# Probability 2: Loaded dice 

In this assignment you will be reinforcening your intuition about the concepts covered in the lectures by taking the example with the dice to the next level. 

This assignment will not evaluate your coding skills but rather your intuition and analytical skills. You can answer any of the exercise questions by any means necessary, you can take the analytical route and compute the exact values or you can alternatively create some code that simulates the situations at hand and provide approximate values (grading will have some tolerance to allow approximate solutions). It is up to you which route you want to take! 
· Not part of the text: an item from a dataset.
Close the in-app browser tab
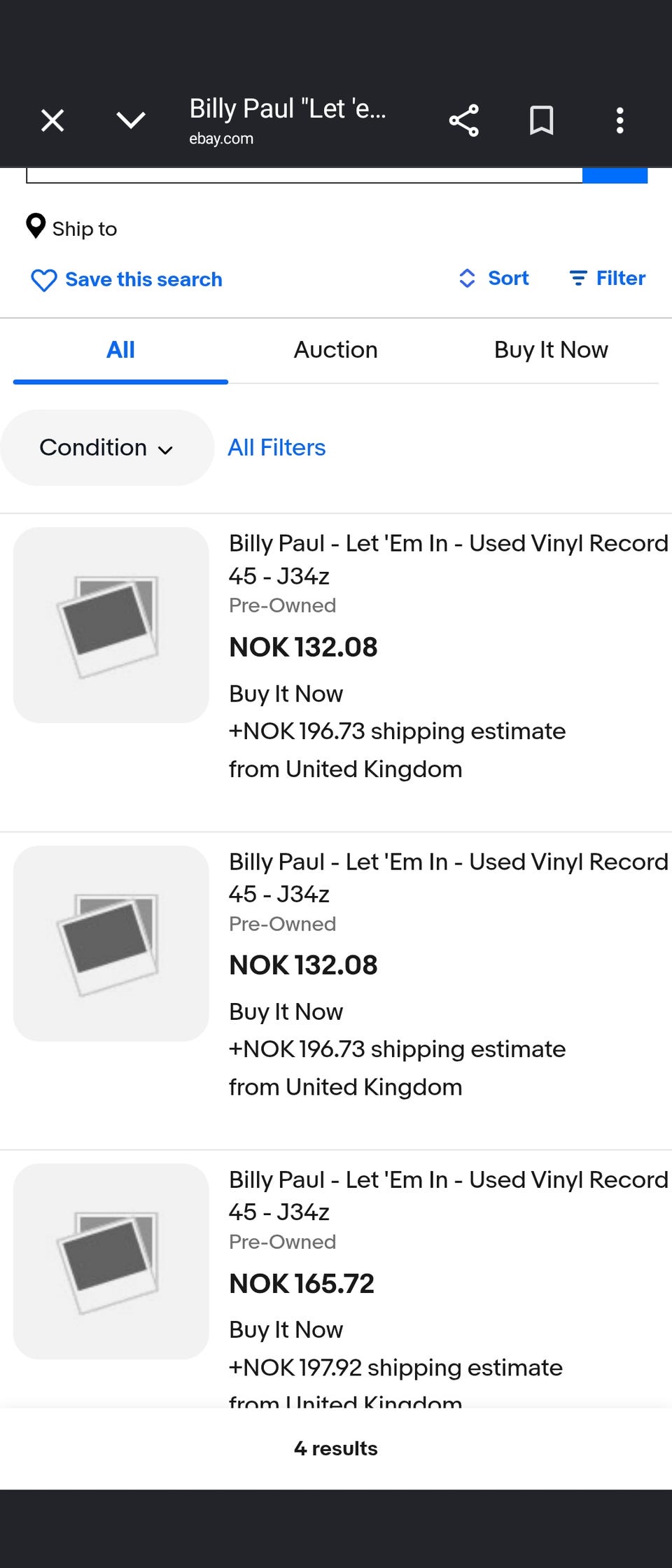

Note that every exercise has a blank cell that you can use to make your calculations, this cell has just been placed there for you convenience but **will not be graded** so you can leave empty if you want to.

In [1]:
import numpy as np
import pandas as pd
import seaborn as sns
import matplotlib.pyplot as plt
import utils

## Some concept clarifications 🎲🎲🎲

During this assignment you will be presented with various scenarios that involve dice. Usually dice can have different numbers of sides and can be either fair or loaded.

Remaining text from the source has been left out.